:: BEREITGESTELLTER AUSZUG ::
━━━━━━━━

Kategorien
Community & Politik

Die heutigen Herausforderungen als genderfluide nicht-binäre Person

Ich bin eine genderfluide nicht-binäre Person mit den Pronomen she/they. Alleine dieser Satz bereitet einigen Personen Kopfschmerzen, inklusive mir, aber aus unterschiedlichen Gründen. Googelt man genderfluid und Nicht-Binarität, so findet man allerhand unterschiedliche Interpretationen zu diesen Begriffen, wie etwa gender nonconform, gender-queer und transgender. All diese Wörter können etwas mit genderfluid und Nicht-Binarität zu tun haben, müssen es aber nicht.

━━━━━━━━

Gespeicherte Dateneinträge
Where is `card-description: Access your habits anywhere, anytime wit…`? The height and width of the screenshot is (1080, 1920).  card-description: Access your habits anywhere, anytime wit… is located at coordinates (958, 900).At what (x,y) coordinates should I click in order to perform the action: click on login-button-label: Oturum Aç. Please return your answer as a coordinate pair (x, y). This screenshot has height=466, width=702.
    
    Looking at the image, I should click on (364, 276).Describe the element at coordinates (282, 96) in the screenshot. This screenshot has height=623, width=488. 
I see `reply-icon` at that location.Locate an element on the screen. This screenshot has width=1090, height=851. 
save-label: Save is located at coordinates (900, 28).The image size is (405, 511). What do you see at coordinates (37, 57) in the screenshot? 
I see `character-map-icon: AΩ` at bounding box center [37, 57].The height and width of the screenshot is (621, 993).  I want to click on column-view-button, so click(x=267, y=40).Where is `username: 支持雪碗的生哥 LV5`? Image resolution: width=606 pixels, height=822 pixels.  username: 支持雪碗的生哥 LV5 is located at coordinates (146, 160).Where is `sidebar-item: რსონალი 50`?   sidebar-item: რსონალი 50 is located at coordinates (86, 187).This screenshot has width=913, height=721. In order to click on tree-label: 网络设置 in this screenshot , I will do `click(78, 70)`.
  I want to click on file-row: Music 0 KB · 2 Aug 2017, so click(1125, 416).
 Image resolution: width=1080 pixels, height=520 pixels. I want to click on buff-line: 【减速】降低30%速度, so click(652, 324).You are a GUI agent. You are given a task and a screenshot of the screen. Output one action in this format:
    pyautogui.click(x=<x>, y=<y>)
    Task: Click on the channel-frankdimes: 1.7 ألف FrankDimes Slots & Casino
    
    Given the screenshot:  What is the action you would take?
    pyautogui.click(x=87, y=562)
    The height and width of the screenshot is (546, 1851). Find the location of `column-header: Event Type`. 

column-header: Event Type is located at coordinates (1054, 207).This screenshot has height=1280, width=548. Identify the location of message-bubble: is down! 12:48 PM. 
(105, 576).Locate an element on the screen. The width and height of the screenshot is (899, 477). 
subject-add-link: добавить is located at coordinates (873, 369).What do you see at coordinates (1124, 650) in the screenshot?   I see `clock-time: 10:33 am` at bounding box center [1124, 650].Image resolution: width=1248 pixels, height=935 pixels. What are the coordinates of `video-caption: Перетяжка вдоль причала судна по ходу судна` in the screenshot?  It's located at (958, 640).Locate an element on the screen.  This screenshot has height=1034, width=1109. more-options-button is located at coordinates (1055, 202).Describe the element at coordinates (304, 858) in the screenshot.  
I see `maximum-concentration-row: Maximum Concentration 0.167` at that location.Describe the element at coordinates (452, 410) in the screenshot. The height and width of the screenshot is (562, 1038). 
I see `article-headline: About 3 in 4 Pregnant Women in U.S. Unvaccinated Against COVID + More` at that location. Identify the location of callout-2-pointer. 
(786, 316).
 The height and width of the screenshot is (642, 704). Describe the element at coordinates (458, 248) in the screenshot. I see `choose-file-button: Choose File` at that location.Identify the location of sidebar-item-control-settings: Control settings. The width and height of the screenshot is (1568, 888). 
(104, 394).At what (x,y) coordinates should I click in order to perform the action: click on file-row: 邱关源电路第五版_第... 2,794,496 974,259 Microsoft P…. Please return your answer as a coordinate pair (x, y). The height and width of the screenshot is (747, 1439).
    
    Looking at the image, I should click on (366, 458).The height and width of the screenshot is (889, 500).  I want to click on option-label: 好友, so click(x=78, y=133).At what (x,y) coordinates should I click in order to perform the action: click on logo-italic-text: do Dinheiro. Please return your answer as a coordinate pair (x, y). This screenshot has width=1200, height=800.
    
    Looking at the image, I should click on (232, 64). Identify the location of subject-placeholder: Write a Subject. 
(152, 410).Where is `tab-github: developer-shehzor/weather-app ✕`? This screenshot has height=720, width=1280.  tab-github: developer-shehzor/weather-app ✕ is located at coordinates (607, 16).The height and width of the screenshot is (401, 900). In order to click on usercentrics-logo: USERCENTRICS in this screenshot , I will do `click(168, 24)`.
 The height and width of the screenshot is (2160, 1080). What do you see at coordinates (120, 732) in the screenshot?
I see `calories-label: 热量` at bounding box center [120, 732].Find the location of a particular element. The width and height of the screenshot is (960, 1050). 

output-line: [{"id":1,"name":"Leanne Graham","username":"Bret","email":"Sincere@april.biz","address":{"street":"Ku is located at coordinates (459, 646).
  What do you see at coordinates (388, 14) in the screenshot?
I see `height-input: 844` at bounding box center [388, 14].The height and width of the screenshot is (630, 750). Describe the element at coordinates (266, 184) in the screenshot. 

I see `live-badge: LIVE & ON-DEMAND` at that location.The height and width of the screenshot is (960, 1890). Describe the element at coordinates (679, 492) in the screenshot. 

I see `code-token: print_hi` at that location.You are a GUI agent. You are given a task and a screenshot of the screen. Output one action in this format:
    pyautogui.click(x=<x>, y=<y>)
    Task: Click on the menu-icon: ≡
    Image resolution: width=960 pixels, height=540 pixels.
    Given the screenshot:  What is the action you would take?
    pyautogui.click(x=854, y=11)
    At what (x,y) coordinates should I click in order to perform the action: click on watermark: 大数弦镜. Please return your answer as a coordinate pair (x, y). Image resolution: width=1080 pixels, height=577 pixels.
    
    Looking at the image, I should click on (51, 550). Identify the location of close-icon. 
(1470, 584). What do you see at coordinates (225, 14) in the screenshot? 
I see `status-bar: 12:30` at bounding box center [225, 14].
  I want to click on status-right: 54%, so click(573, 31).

━━━━━━━━

:: ARBEITSAUFTRAG 1 ::
Prüfen Sie für jede der folgenden Aussagen, ob sie mit dem Auszug übereinstimmt, und antworten Sie jeweils mit Ja oder Nein samt den ausschlaggebenden Worten des Auszugs als wörtlichem Zitat. (a) Die schreibende Person verwendet die Pronomen she/they. (b) Der Satz über die eigene Identität bereitet der schreibenden Person selbst keine Kopfschmerzen. (c) Die Begriffe gender nonconform, gender-queer und transgender haben laut Auszug immer etwas mit Genderfluidität und Nicht-Binarität zu tun.
:: ARBEITSAUFTRAG 2 ::
Übersetzen Sie diesen Satz aus dem Auszug ins Englische: „Googelt man genderfluid und Nicht-Binarität, so findet man allerhand unterschiedliche Interpretationen zu diesen Begriffen, wie etwa gender nonconform, gender-queer und transgender.“

:: ANTWORTBEREICH 1 ::
(a) Ja: „Ich bin eine genderfluide nicht-binäre Person mit den Pronomen she/they.“
(b) Nein: „Alleine dieser Satz bereitet einigen Personen Kopfschmerzen, inklusive mir, aber aus unterschiedlichen Gründen.“
(c) Nein: „All diese Wörter können etwas mit genderfluid und Nicht-Binarität zu tun haben, müssen es aber nicht.“

:: ANTWORTBEREICH 2 ::
If you google genderfluid and non-binarity, you find all kinds of different interpretations of these terms, such as gender nonconform, gender-queer, and transgender.